Em causa está o facto, de acordo com a nota publicada, de o presente decreto representar uma imposição do Governo às autarquias locais de "um regime que proíbe qualquer concessão da Carris mesmo que tal possa vir a corresponder um dia à vontade da Autarquia Local".

"Por princípio, num Estado de Direito Democrático, o legislador deve conter-se, em homenagem à lógica da separação de poderes, não intervindo, de forma casuística, em decisões concretas da Administração Pública", escreve o Presidente da República, que afirma que a "intervenção legislativa" pode ser "politicamente contraproducente, e, por isso, excessiva e censurável".

No entanto, ressalva que o diploma não pode ser qualificado de inconstitucional, garantindo que, por isso, não será feito qualquer pedido de fiscalização.

Desta forma, Marcelo devolve à Assembleia da República, sem promulgação, o Decreto n.º 155/XIII da Assembleia da República, que devolve ao município de Lisboa a gestão da Carris.

Na altura da discussão da apreciação parlamentar, PS, PCP e BE manifestaram-se, aliás, contra qualquer possibilidade de revogação do decreto que determinou a municipalização da Carris e que tinha sido promulgado pelo Presidente da República no final de dezembro.

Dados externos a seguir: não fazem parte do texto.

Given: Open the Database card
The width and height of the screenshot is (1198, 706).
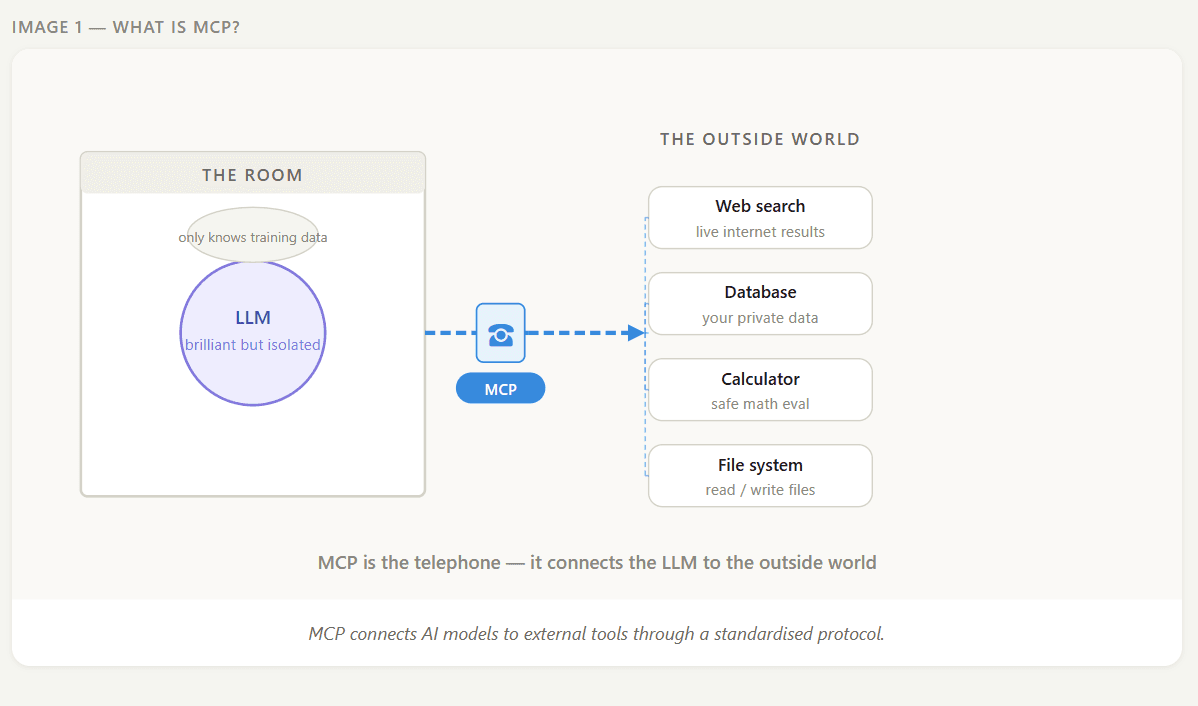Looking at the screenshot, I should 760,303.
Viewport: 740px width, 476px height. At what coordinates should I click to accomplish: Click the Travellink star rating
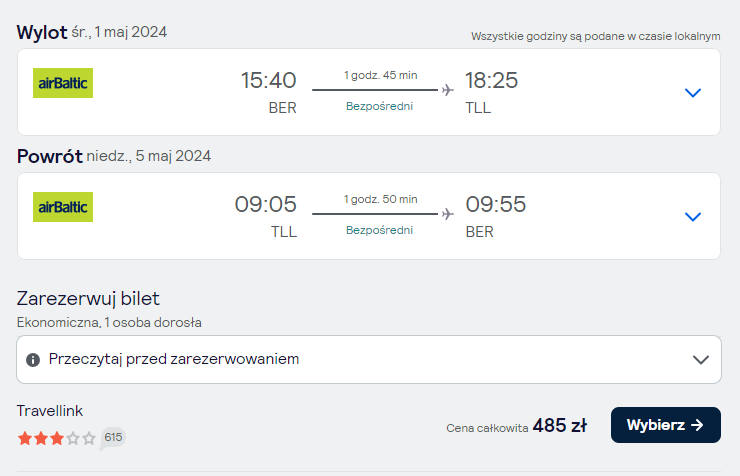[x=56, y=438]
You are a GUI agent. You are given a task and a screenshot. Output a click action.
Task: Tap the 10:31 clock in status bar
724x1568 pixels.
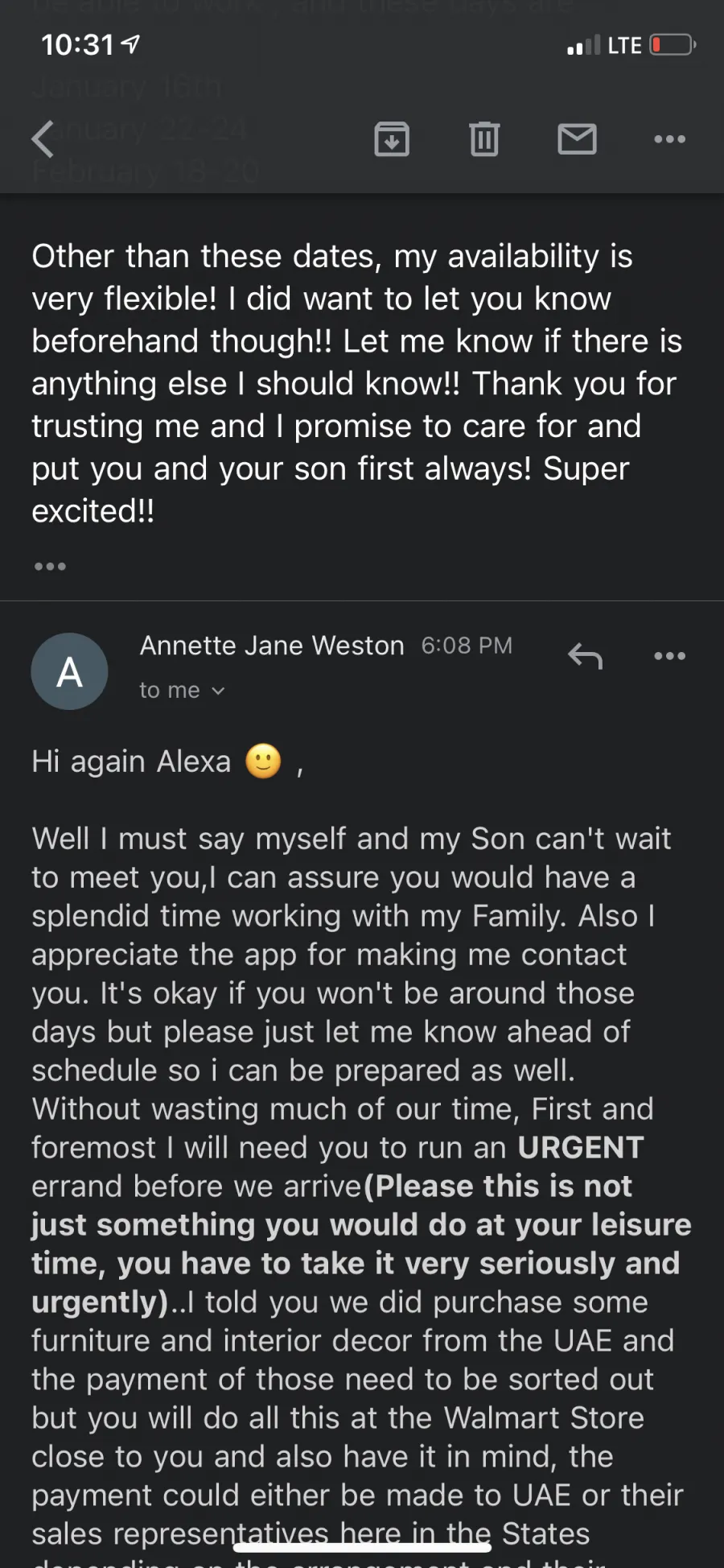click(77, 44)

As alterações agora vetadas pelo Presidente da República tinham sido aprovadas no parlamento em votação final global em 7 de julho, com os votos favoráveis do PS, BE, PCP, PEV e PAN e os votos contra do PSD e do CDS-PP.

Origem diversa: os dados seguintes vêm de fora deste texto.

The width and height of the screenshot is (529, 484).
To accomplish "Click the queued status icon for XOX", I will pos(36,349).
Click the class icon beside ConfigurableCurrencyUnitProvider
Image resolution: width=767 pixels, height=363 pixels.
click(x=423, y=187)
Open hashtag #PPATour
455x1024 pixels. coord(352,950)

A Câmara de Lisboa assumiu em fevereiro passado a gestão da rodoviária - 41 anos depois de a ter ‘perdido’ para o Estado -, num processo que gerou alguma polémica, após o PCP ter pedido a sua apreciação parlamentar.

A opção do Governo de entregar a empresa à autarquia surge na sequência da suspensão dos processos de concessão das empresas públicas de transporte, lançados em 2011 pelo Governo PSD/CDS-PP, liderado por Pedro Passos Coelho.

Na ocasião, o então primeiro-ministro ainda atribuiu à espanhola Avanza a exploração da Carris e do Metro de Lisboa; à britânica National Express, que detém a espanhola Alsa, a STCP - Sociedade de Transportes Coletivos do Porto; e à francesa Transdev o Metro do Porto.

No entanto, nove dias depois de ter entrado em funções (em novembro de 2015), o executivo de António Costa (PS) suspendeu o processo "com efeitos imediatos".